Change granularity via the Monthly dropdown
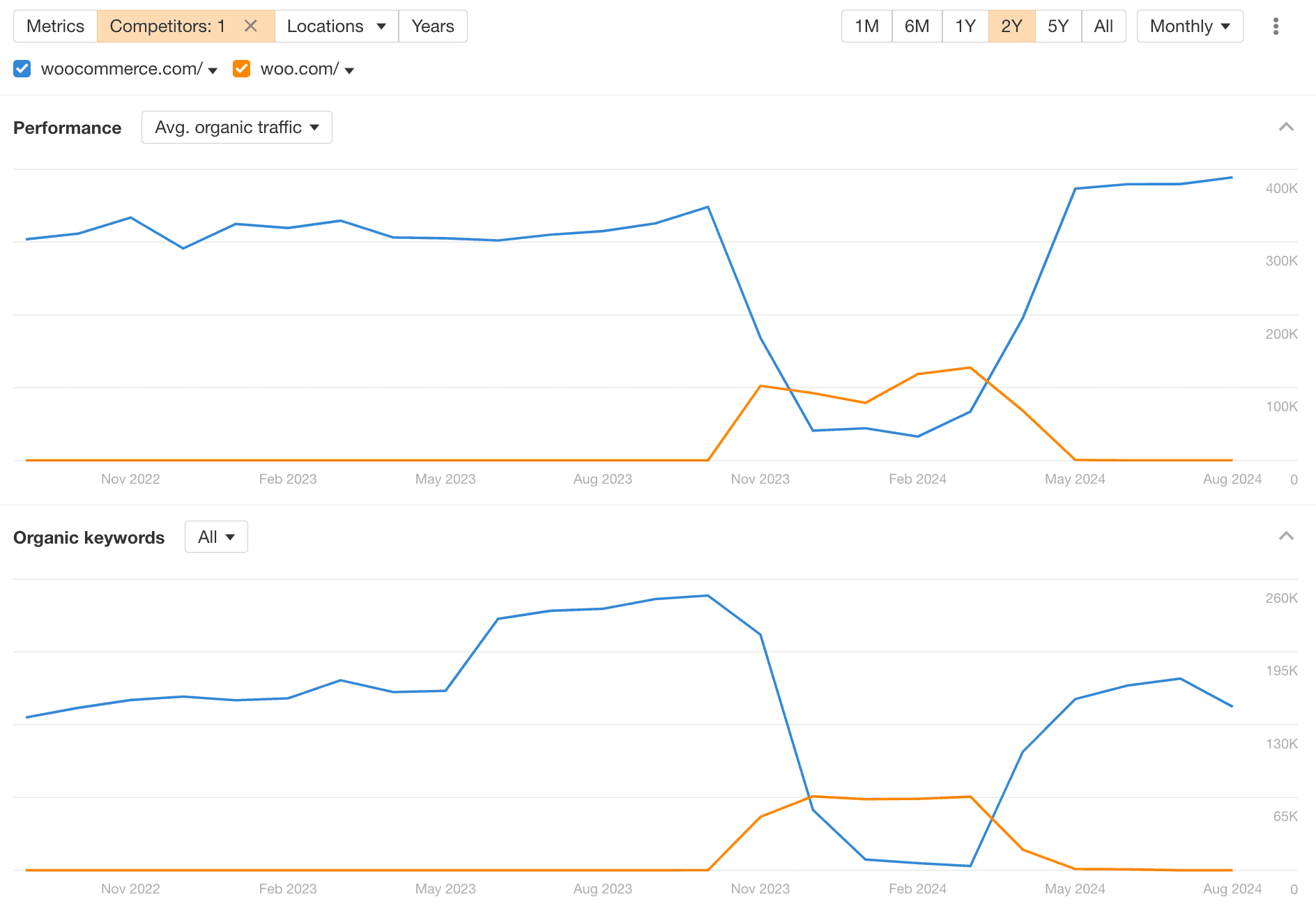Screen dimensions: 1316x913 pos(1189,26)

* * *

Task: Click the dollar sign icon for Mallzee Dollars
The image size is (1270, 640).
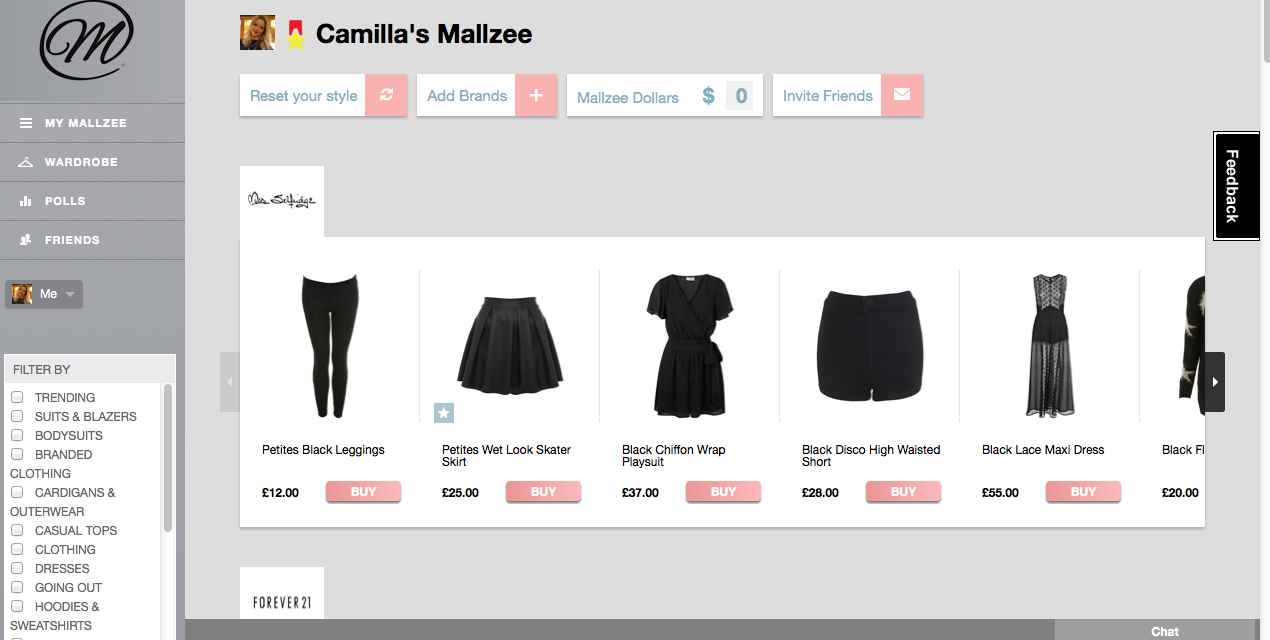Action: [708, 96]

### What the task requires
Put the lines of the items above into a numbered list, starting with the line that contains "Task: Click the" and going on through the line that contains "Action: [708, 96]", both included. Skip blank lines and leave out the pictures.

### Solution below
1. Task: Click the dollar sign icon for Mallzee Dollars
2. The image size is (1270, 640).
3. Action: [708, 96]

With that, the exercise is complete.